▶ _Problem description_: Reproduce exactly the lines below, from the first one through the line containing "You are a GUI", and omit any pictures.

------

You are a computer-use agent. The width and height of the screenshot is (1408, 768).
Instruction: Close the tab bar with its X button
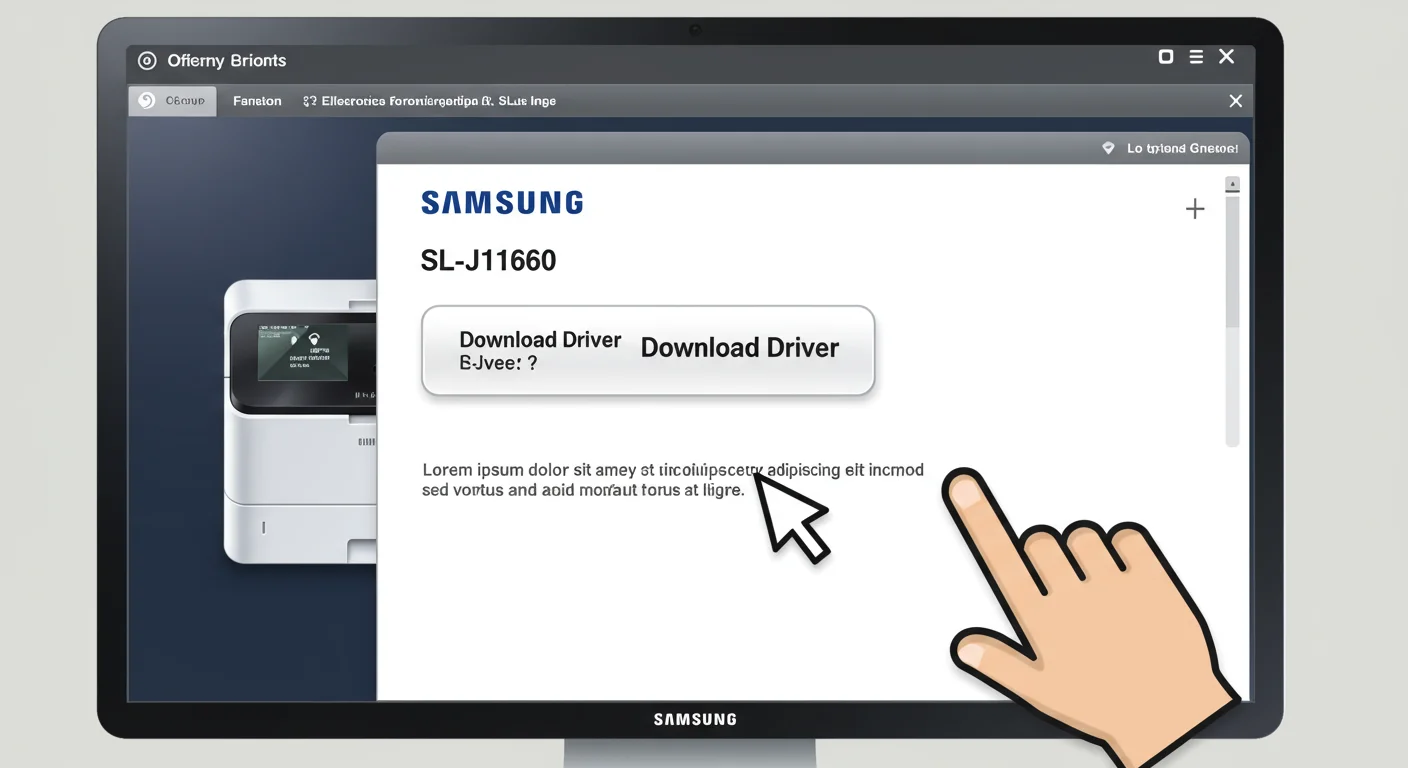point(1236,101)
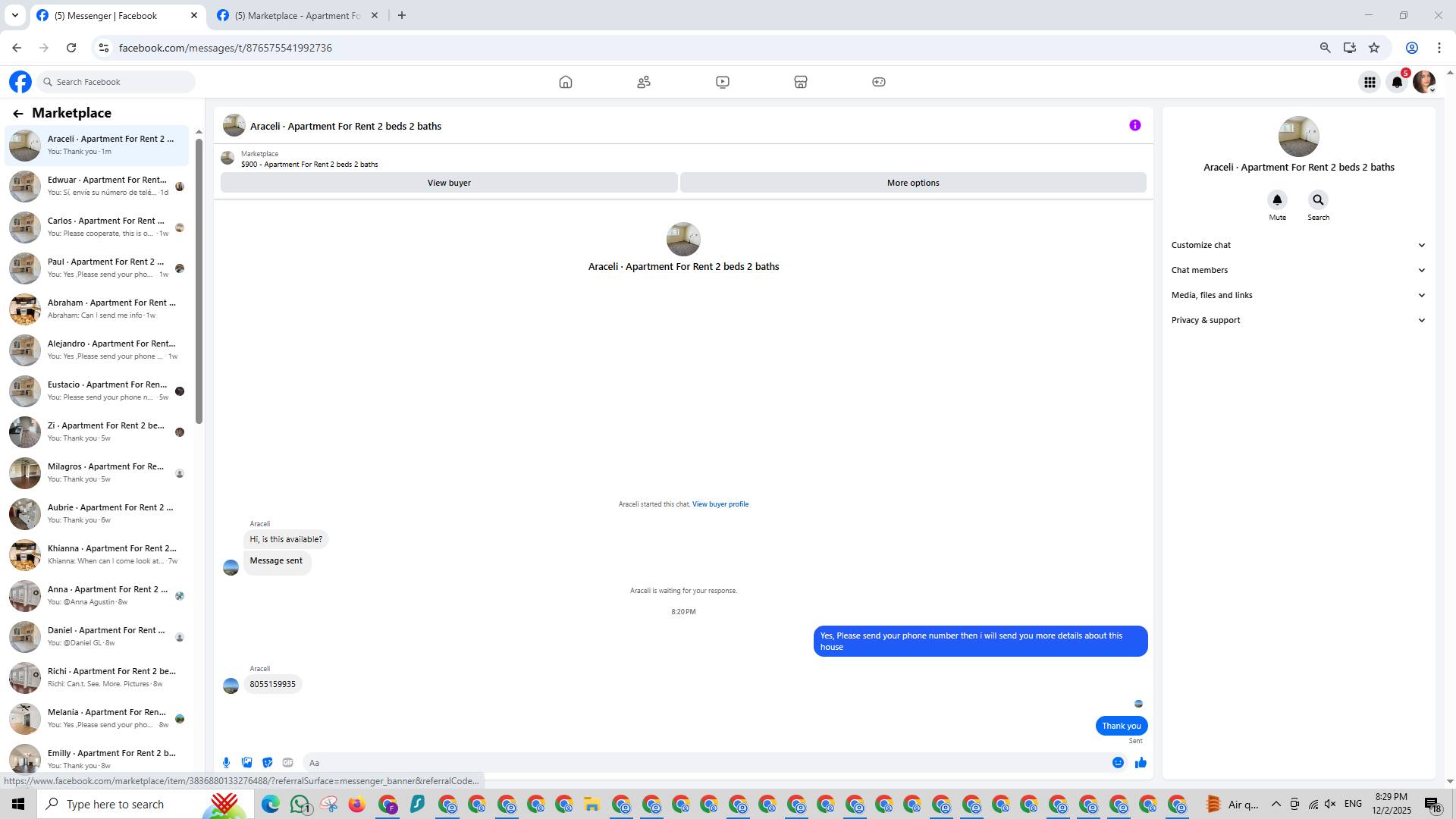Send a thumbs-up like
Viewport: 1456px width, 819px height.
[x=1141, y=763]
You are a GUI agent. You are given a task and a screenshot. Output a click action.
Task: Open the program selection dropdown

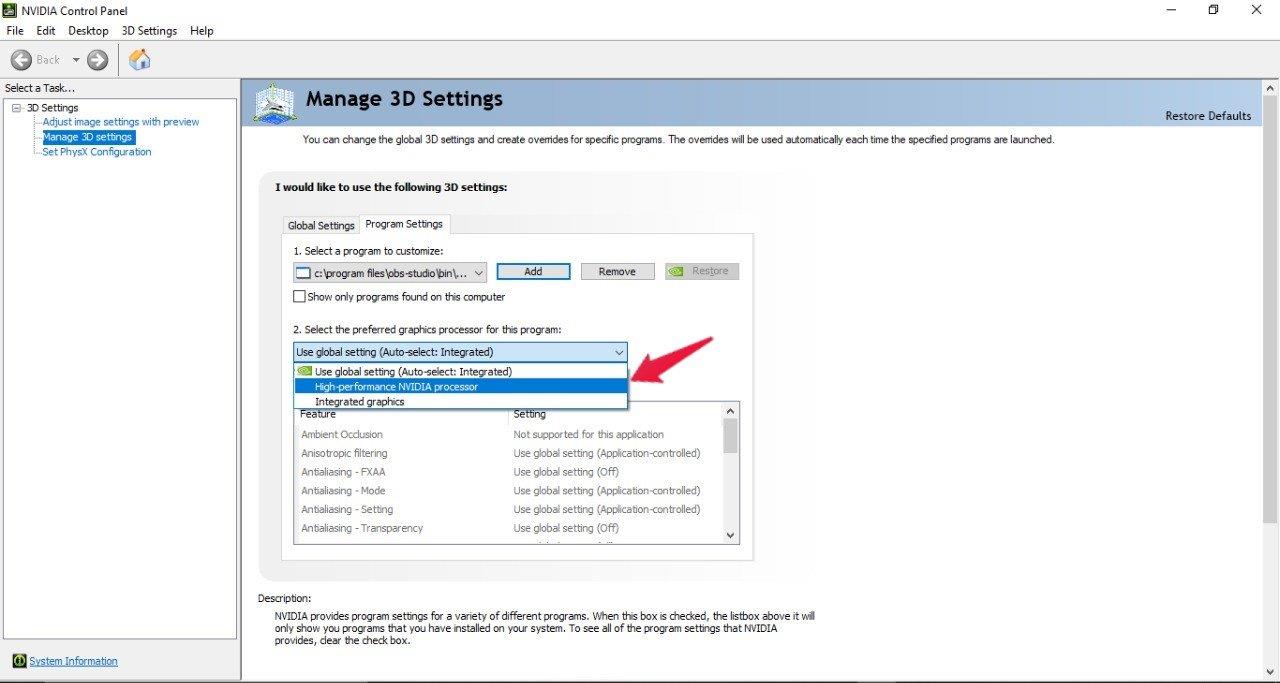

------

▶ _Final answer_:
You are a computer-use agent. The width and height of the screenshot is (1408, 768).
Instruction: Close the tab bar with its X button
point(1236,101)
Send a thumbs-up like
Viewport: 1456px width, 819px height.
[x=1141, y=763]
You are a GUI agent. You are given a task and a screenshot. Output a click action.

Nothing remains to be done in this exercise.